§ Task directions: Only the lines from the one that contains "Image resolution: width=894" through the end of the entries, both included, should be transcribed, exactly and without pictures.

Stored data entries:

Content starts

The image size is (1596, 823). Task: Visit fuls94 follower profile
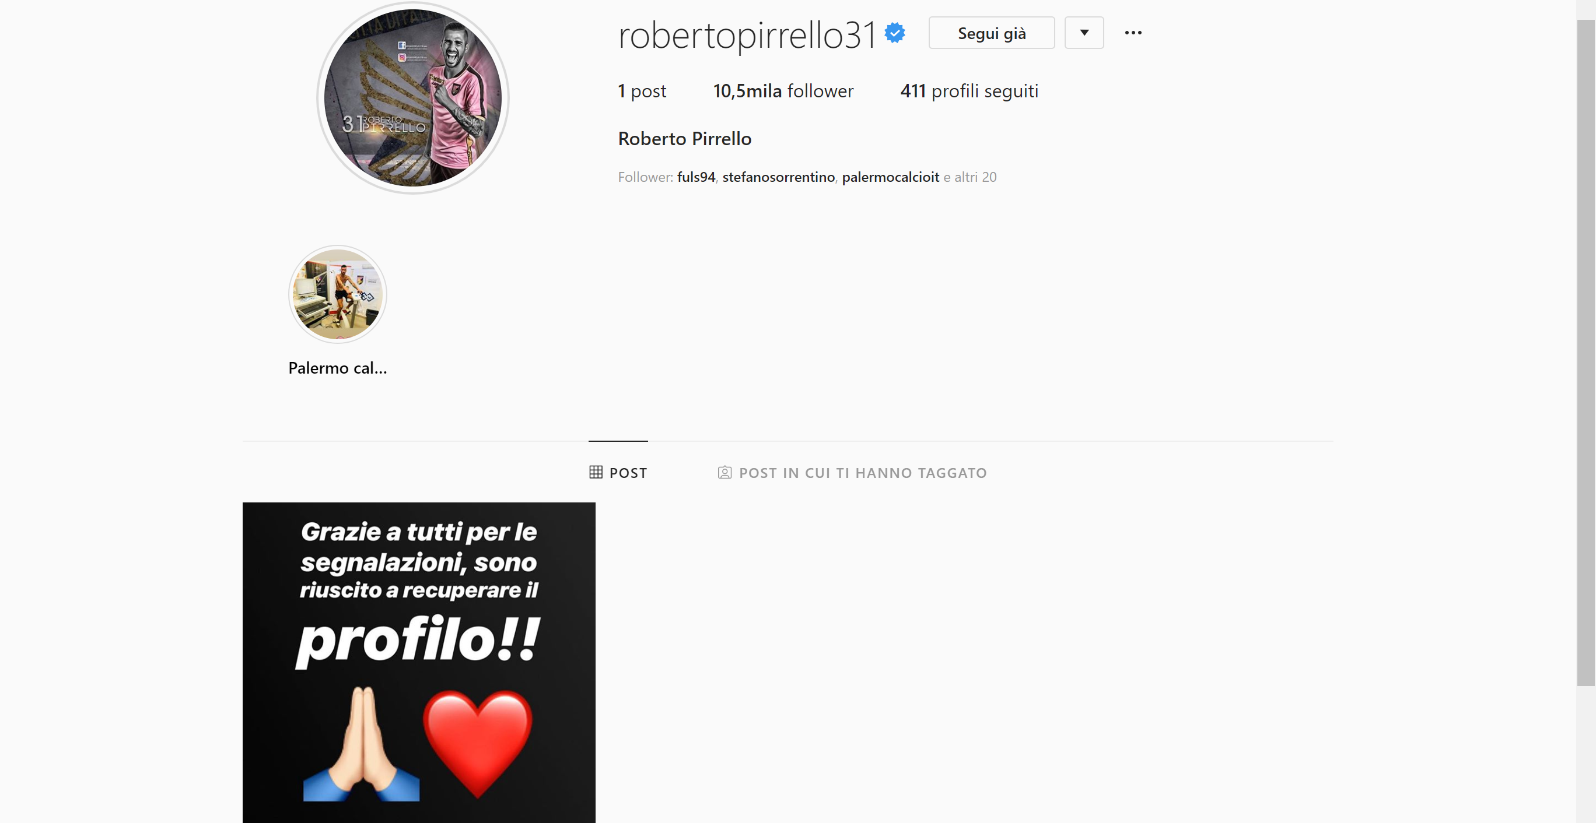(x=696, y=177)
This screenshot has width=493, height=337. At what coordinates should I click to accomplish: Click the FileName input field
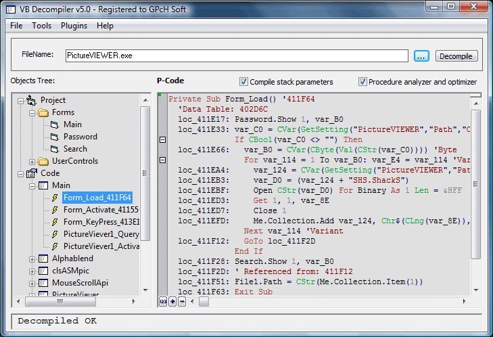tap(235, 56)
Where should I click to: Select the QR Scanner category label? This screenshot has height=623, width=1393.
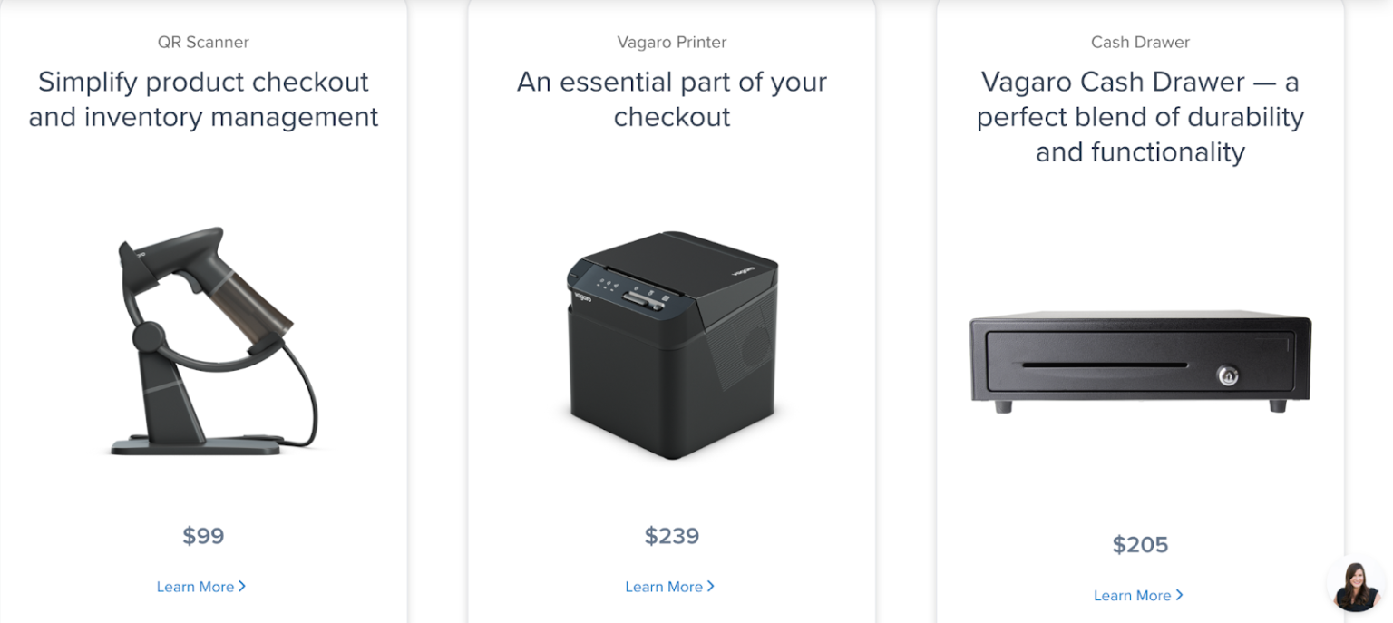click(201, 42)
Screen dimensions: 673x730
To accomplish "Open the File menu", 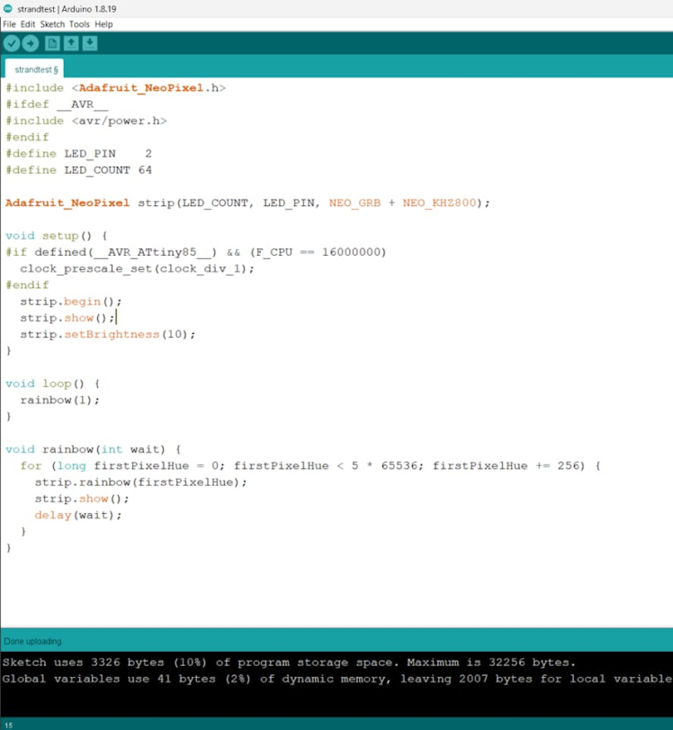I will 9,24.
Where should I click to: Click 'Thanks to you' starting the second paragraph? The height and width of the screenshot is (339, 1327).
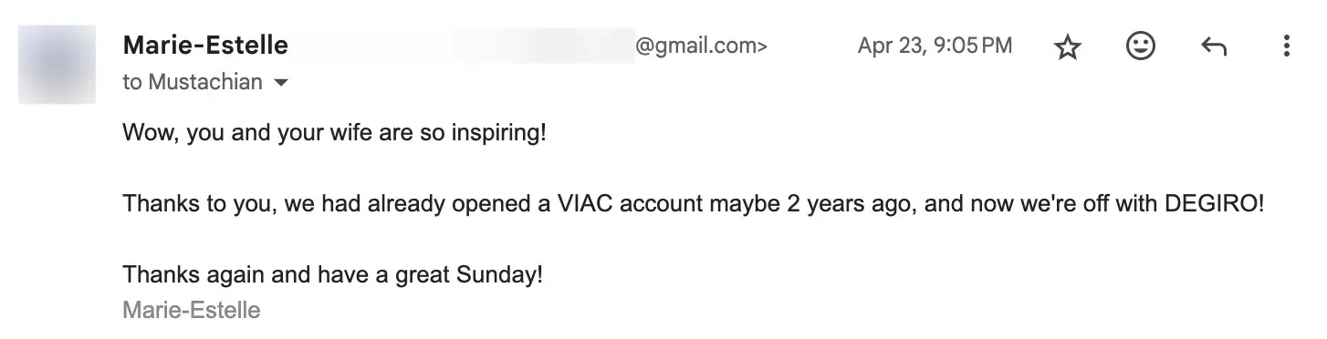pos(199,204)
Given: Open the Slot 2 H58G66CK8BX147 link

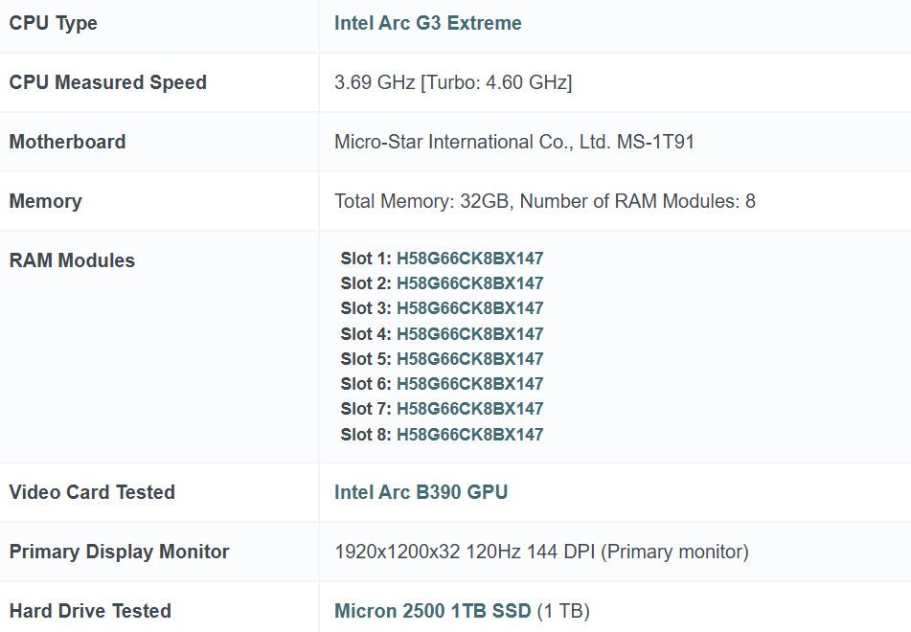Looking at the screenshot, I should click(469, 283).
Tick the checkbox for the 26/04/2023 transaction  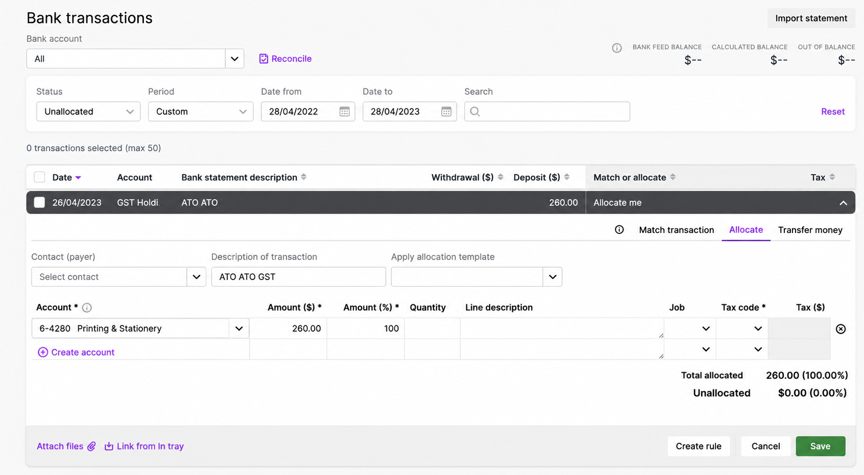(39, 202)
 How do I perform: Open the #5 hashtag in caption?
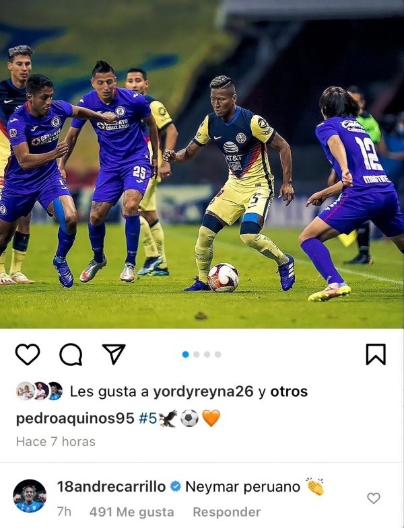click(148, 418)
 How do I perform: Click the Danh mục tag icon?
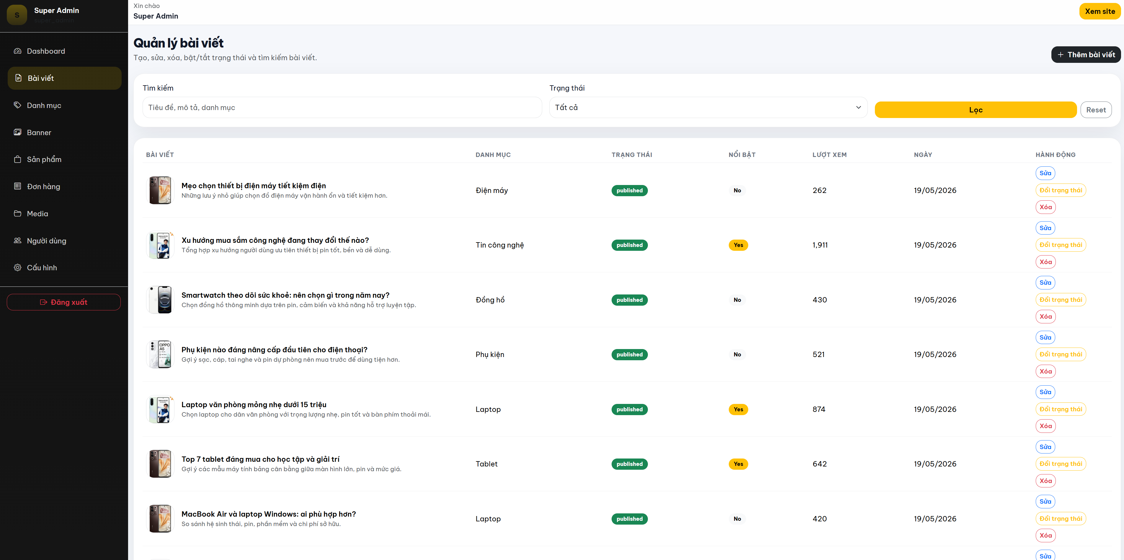point(17,105)
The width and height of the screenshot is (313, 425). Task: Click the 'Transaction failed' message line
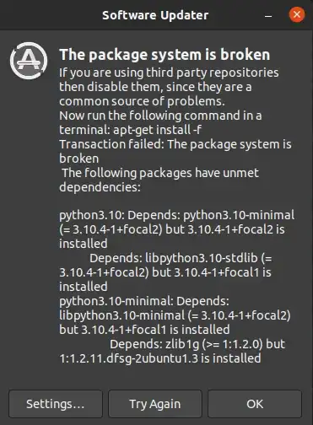pyautogui.click(x=175, y=144)
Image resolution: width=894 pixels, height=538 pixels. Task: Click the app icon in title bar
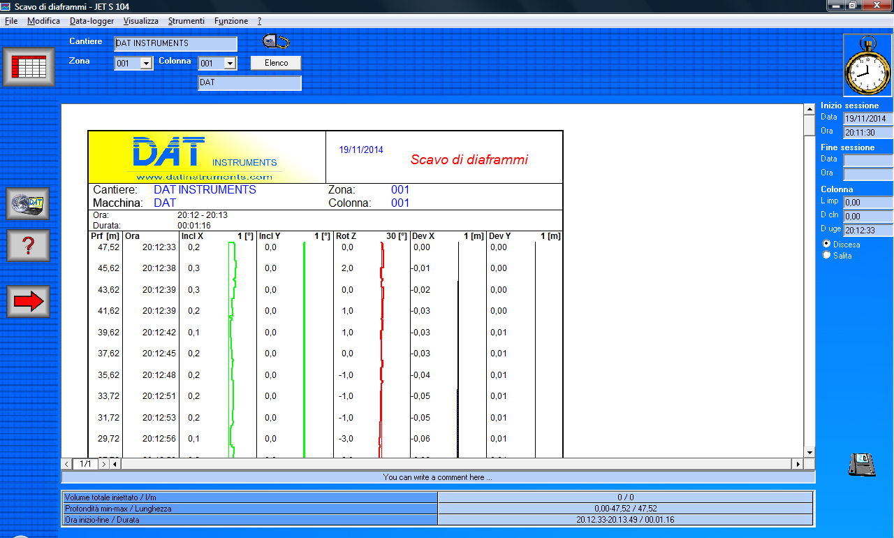click(x=6, y=6)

Content ends

§ Output for this exercise:
Image resolution: width=894 pixels, height=538 pixels. Task: Click the app icon in title bar
click(x=6, y=6)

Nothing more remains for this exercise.